Are FLOSS developers the future promise of a competitive ICT sector in the EU because they are…cheaper?
That’s the main point of Section 7.4 of the EC’s FLOSS report (Skills Development and Employment Generation), which argues that not only are FLOSSers faster and better than programmers using commercial software, they’re cheaper, too.
This analysis here is another in a series of blog posts on the EC FLOSS report. Previously, I’ve discussed how the report is a call to action for Europe’s policymakers, that FLOSS’s popularity is growing, and that many FLOSS developers live in the EU. The report’s authors claimed that FLOSSers work faster (ie. are more productive), but as I discussed in FLOSS: The Software Hare that Beats the Proprietary Turtle?, the data didn’t really support that claim. In my last post I concluded that there was only a weak correlation that firms that contribute to FLOSS derive more revenue, on average, than non-contributing companies, and even if there were, the study was devoid of any cause/effect analysis.
By analyzing the EC FLOSS study, I’m not trying to beat up on FLOSS. Overall, the almost 300 page report is more interesting than it appears at first glance, and is actually a good case study on how / how not to devise a study to prove a public policy point. Instead, what really interested me was that the EC sponsored a study advocating for old fashioned industrial policy of preferences and antitrust actions aimed at promoting FLOSS over proprietary software.

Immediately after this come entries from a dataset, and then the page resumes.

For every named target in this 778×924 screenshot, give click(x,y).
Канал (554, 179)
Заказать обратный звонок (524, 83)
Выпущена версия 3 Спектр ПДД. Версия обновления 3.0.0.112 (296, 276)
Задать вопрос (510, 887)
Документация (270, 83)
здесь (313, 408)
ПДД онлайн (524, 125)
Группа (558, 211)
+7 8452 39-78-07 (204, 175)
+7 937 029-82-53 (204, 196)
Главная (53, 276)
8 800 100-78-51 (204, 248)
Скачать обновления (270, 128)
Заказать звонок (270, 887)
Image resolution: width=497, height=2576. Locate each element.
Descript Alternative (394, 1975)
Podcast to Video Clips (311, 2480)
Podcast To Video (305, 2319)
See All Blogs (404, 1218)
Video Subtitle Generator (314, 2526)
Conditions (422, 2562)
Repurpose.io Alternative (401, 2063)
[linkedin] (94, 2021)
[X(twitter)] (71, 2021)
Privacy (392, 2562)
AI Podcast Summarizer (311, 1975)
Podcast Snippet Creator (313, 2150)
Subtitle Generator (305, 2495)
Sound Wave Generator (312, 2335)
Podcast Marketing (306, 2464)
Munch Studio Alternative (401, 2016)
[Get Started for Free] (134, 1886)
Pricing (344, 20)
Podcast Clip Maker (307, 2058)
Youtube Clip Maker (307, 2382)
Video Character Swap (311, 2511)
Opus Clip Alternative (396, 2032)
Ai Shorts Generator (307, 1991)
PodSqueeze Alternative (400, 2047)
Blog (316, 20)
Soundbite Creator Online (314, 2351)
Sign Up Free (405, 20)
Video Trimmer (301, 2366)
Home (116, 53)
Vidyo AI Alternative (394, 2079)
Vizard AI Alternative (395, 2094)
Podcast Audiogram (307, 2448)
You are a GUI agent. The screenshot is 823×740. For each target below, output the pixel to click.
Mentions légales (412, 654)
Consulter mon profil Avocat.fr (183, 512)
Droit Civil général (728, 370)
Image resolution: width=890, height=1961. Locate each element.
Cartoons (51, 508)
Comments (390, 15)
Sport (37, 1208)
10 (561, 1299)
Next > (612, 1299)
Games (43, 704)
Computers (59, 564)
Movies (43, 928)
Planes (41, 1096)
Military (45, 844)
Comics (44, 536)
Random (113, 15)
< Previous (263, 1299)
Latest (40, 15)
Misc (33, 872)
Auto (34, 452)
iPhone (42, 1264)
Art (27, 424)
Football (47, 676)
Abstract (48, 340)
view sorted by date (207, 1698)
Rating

Markets aren’t perfect, but government manipulations of supply and demand to achieve a particular result are notorious for very low payback. Moreover, the ICT industry has been a remarkable success in its own right and has driven productivity improvements in nearly every
sector, without the guiding hand of industrial policy like that being called for in the FLOSS study.
Getting back to the meat of this post, the study states that FLOSS developers should be less expensive because just about any teenager can become a FLOSS programmer through informal apprenticeships and learning on their own.
Here’s the logic: increase the supply of workers while holding demand constant, and wages will fall. This is simple economics, but what are the more intricate effects of FLOSS employment generation when it is married to a pro-FLOSS EU industrial policy? Would a FLOSS-driven ICT industry help the EU pursue its Lisbon strategy to increase jobs and growth?